Director: Julia Leigh
Starring: Emily Browning, Rachael Blake
Duration: 102 min.
A haunting portrait of Lucy, a young university student drawn into a mysterious hidden world of unspoken desires.
Sleeping Beauty is the debut feature film from Australian director Julia Leigh. It premiered in competition to a mixed reception at the 2011 Cannes Film Festival.
Far from the Disney princess evoked by its title, the sleeping beauty in this case is Lucy (Emily Browning), an university student who toils away at several part time jobs to make ends meet, waitressing in a pub, photocopying in an office, volunteering in a lab as a guinea pig, and still failing to make the rent. Until she answers a strange ad in the student paper and enters a bizarre arrangement where she is paid handsomely to be drugged to sleep with no awareness of what happens to her.
Aesthetically this film is a visual marvel, every scene is carefully framed, expertly decorated, and filmed entirely with a wide or medium shot from a camera that almost never moves. Giving a genuinely beautiful but cold, clinical and detached mood that mirrors the demeanor of the always on screen but seldom present Lucy. She is wonderfully portrayed by the stunning Emily Browning who commands our attention with a performance of natural grace and of subdued expressions. Ever so diminutive and fair skinned she looks deceivingly like a fragile porcelain doll, but acts like she's indestructible, bravely participating in a series of reckless and self destructive pursuits.
Leigh's screenplay however is a frustrating one, curiously showing us too much and not enough at the same time.

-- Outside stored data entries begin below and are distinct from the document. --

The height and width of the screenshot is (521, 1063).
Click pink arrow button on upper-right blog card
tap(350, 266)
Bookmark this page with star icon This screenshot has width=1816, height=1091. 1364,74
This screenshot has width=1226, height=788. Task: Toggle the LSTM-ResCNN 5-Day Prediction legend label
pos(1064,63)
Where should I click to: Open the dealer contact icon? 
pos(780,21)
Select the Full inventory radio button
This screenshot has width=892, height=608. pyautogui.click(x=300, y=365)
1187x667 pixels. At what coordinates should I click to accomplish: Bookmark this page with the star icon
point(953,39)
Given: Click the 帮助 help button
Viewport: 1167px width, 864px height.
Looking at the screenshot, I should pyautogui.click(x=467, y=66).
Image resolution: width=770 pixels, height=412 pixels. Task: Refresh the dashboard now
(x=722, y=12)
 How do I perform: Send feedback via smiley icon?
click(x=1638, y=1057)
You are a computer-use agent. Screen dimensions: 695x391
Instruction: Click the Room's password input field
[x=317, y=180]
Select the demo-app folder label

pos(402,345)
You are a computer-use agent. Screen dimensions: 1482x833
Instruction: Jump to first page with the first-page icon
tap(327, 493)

Lucy is a complete mystery to us, but what happens to her is on full display. We are privy to long uninterrupted takes of creepy old men doing disturbing things to Lucy's naked and unconscious body, but barely any hint of what is going through her mind or why she is compelled to do what she does. It would have been much more powerful and effective the other way around, here the audience is kept at too far a distance and left to fill out the wrong missing pieces.
Overall this is still an impressive debut from an author turned director who clearly has some interesting things to say. Hopefully she can work out a more compelling way to communicate those ideas on screen. Well even more compelling than a nude Emily Browning.